Exercise =
No pictures, no extra lines: copy exactly from the line with "Task: Click the 10 tick label on X axis" through the end of the entries.

--- Source material Enclosed Below ---

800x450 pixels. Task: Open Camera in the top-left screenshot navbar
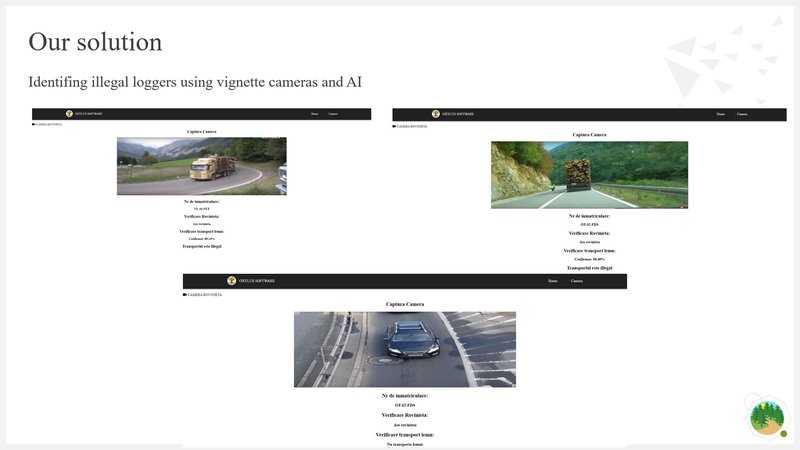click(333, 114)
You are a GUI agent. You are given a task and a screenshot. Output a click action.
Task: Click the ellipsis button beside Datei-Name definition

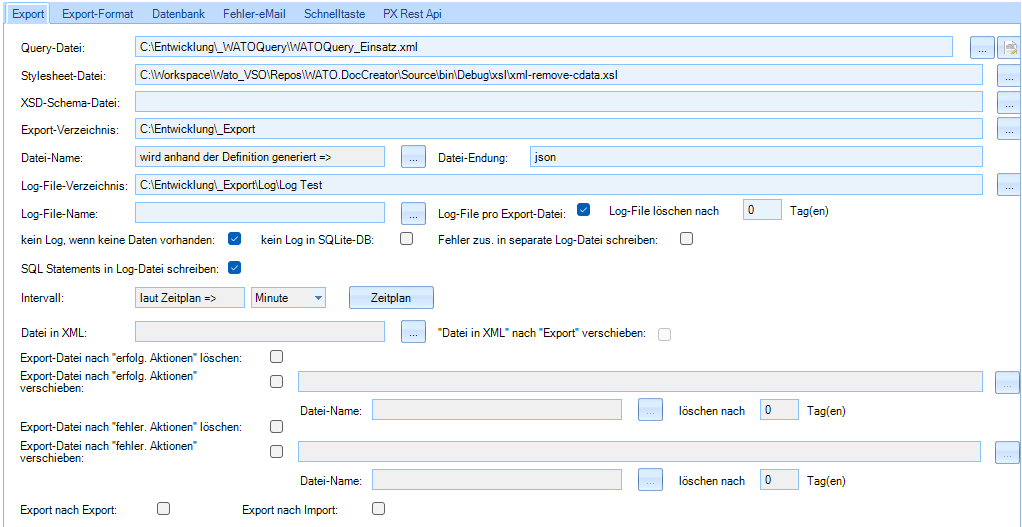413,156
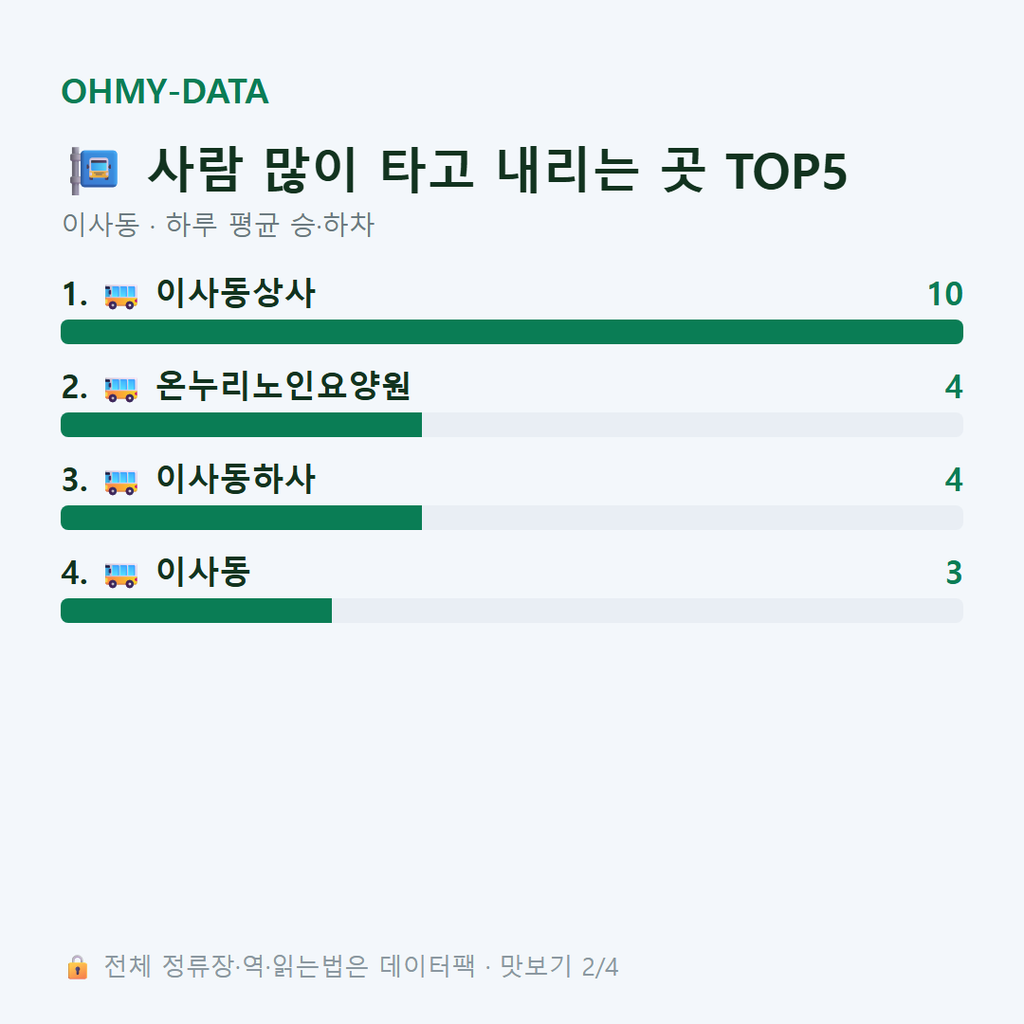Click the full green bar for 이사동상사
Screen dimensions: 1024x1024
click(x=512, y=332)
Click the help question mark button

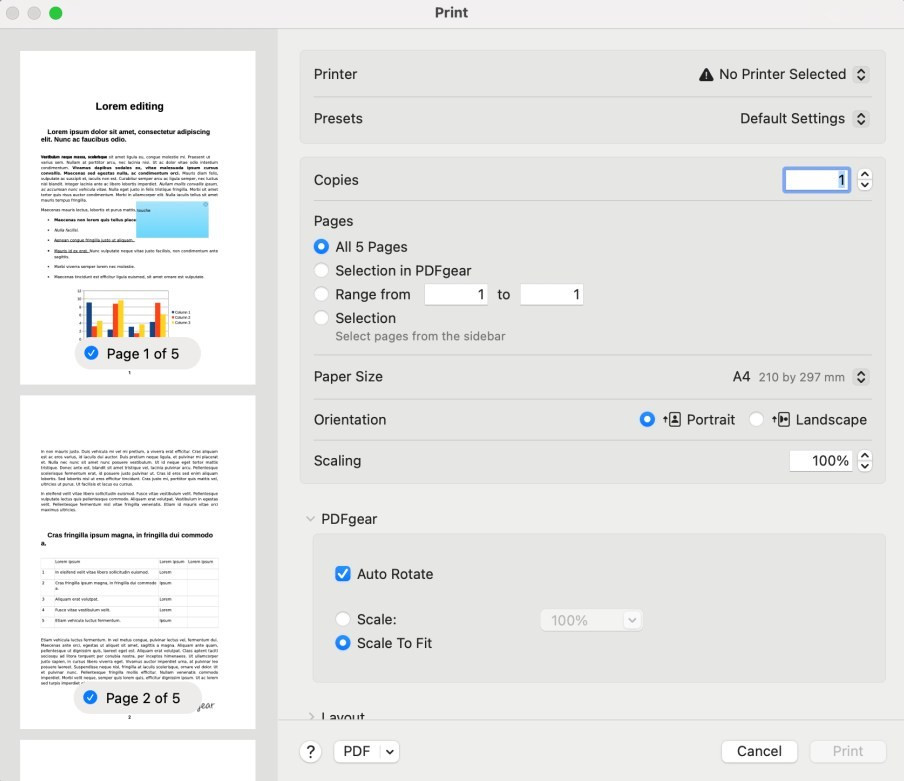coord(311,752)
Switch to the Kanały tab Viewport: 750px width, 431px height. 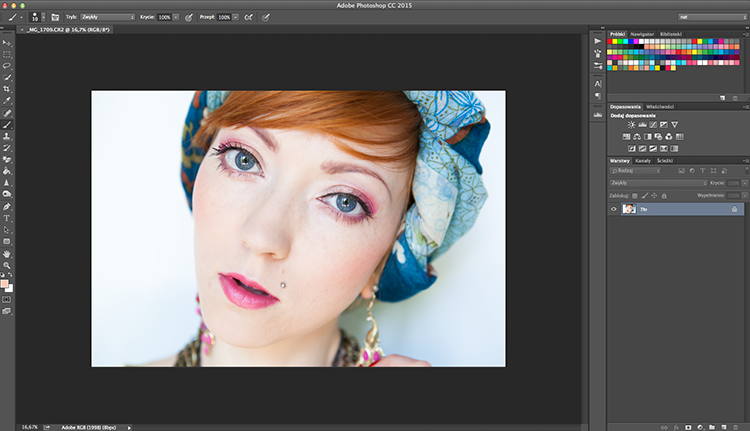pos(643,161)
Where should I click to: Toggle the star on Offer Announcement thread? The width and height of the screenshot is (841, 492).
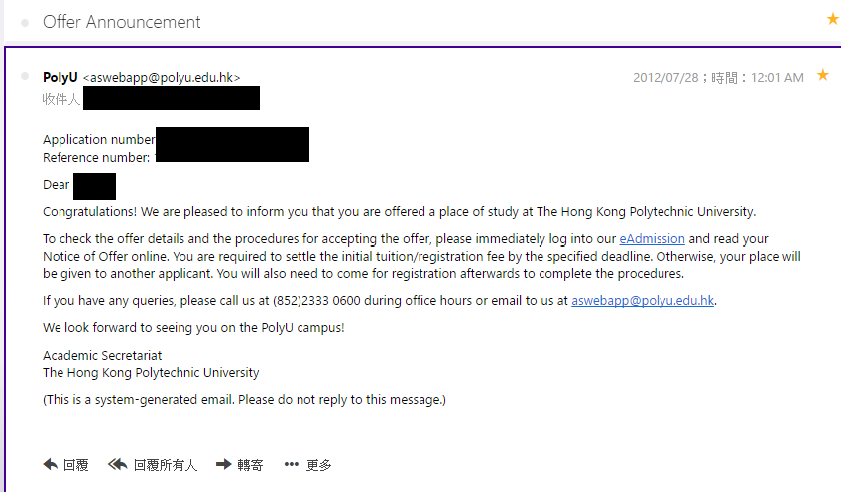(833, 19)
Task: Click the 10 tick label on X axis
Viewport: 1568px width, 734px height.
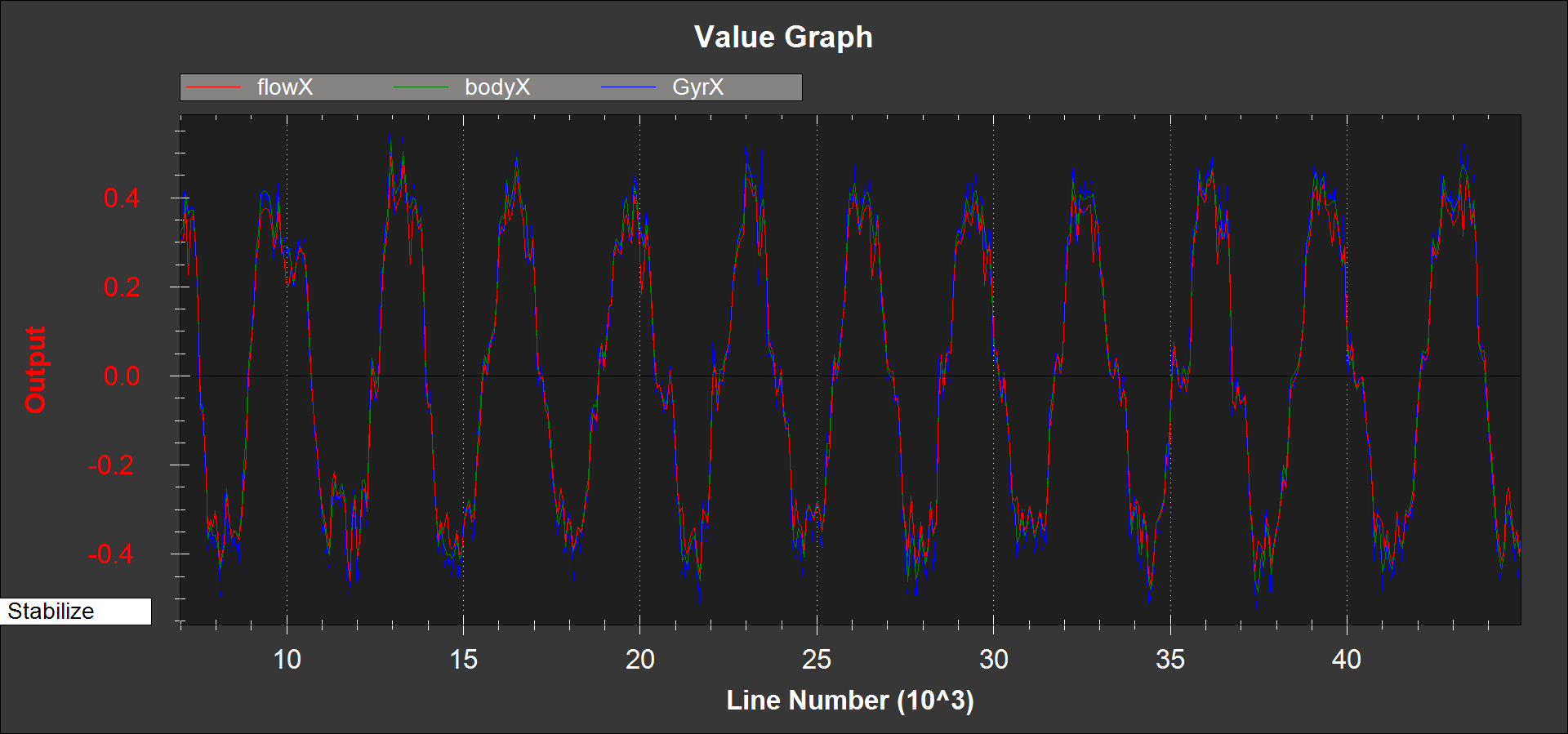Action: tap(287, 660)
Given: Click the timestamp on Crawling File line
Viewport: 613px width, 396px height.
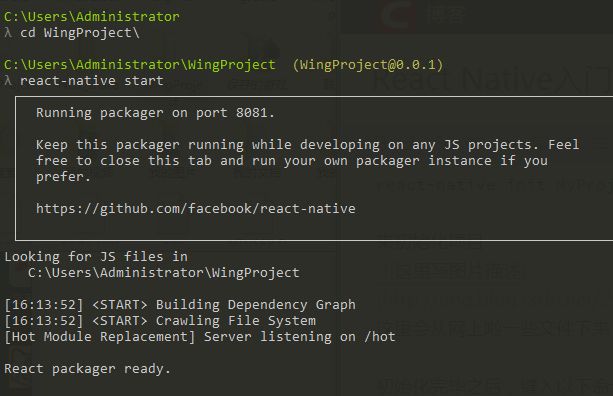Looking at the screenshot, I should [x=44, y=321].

--- End of Enclosed Source material ---

Response box =
Task: Click the 10 tick label on X axis
Viewport: 1568px width, 734px height.
Action: tap(287, 660)
Given: Click the timestamp on Crawling File line
Viewport: 613px width, 396px height.
Looking at the screenshot, I should [x=44, y=321].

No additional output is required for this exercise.